When Husbeast and I came together at the gate, he told me to follow the cows and head down to the main watering hole where we could grab any others that might still be out and bring all of them home at once.
Seemed like a fairly simple thing to do because in my mind, the cows were ready to head to the meadow.
There are three canyons on that side that have springs in them where we always have cows. These cows decided they were going to check every trough and also split in to two groups and go completely opposite directions from the straight line and correct direction. They walked in the highest, rockiest, bushiest places trying to get away from the direction I wanted them to head.
I yelled, hollered, called them names and rode my horse up and down, down and up and over for what seemed like an eternity. And yeah, I swore like a sailor and questioned the intelligence of the cows and myself. At the third and final trough, the lead cow finally decided she'd had enough of my insults and lead them down the right trail.

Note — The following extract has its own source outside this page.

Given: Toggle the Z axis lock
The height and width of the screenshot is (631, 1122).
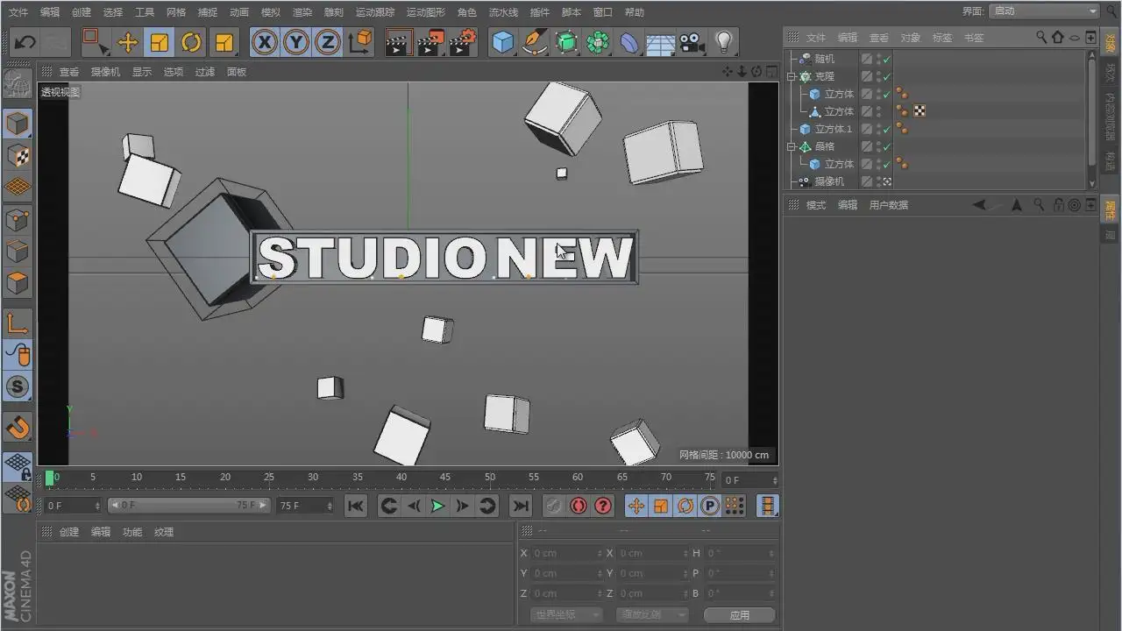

We were finally in the general area where I was supposed to meet Husbeast. He came riding up to me and asked if I had trouble. **insert "the look" here** I laughed, and then told him how damn dumb those cows had acted. He was just as surprised as I was.
It was then that he noticed that my horse had thrown a shoe. At that point I figured I would be able to keep her on a trail where she would have the least trouble walking. Because surely, by now, these cows knew there was a meadow in sight.
Nope. Again. No.
They flat didn't want to go where we were headed. It wasn't even hot! It was overcast and sort of acting like it was going to rain.
They just didn't have it in their minds that walking was a good idea.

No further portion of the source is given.